Property Investment firm’s £20 million Ponzi scheme shut down by High Court
Published on 26th November 2018 by Laura West
The High Court has shut down a Ponzi scheme operated by a property investment firm, based on claims of rental income and capital appreciation. The business has been accused of misusing around £20 million of its investors’ money. ELP (Essex and London Properties Limited), a business based in Kent, claimed to purchase homes with the motive of gaining rental income or selling them on for a profit for investors.
The firm approached potential investors using intermediary platforms or directly, and received a 35 per cent share of the offered partnerships contained within a Limited Partnership scheme. The Insolvency Service released a statement explaining that investors were persuaded to invest by promises of 12 per cent annual returns, paid out quarterly, if the investment money was retained for three years, or 8 per cent, if the investment money was retained for one year. Over a period of 18 months, over 800 people invested at least £5,000, with some investing over £100,000.
With an ongoing investigation being conducted by Essex Police, they have calculated that £18.9 million to date has been acquired from investors and creditors. However, in reality, ELP had only purchased one property, which was a house located in Harwich, Essex, for £147,000. This equates to under 1 per cent of the total amount of funds received from investors. The firm, on the other hand, had given information to creditors and investors claiming that they had purchased a number of properties which were rapidly increasing in value. They also falsified documents from the Land Registry, which showed that the company possessed more property than it actually did.
Investors in the company made payments using a range of escrow agencies. Investigators from the Insolvency Service analysed the expenditure and income statements from one of the agencies, and discovered that existing investors acquired their interest payments from cash invested by new shareholders, rather than from meaningful returns on their investment. The Insolvency Service claimed that this meant that the company was essentially operating a Ponzi scheme – a form of fraud.
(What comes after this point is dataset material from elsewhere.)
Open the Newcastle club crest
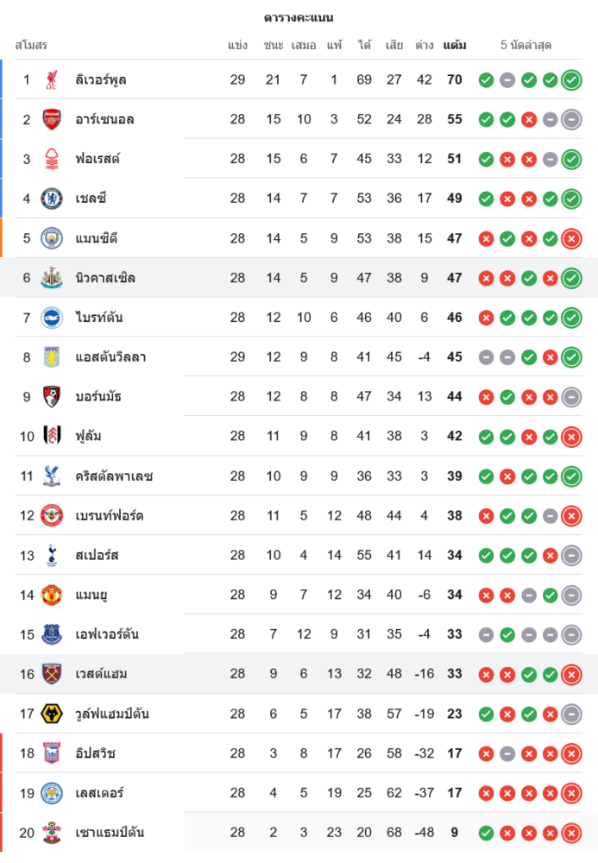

After hearing the petition against the firm, which stood unopposed, the High Court ordered that the company go into liquidation. During the investigation, shockingly, a number of ‘recovery room’ businesses offered to recover the sums, in exchange for an advanced fee. The Insolvency Service has emphasised that approaches to investigators in this capacity should be ignored, with only communications provided by the Official Receiver responded to. The Official Receiver explained that no third party has been authorised to act on this matter.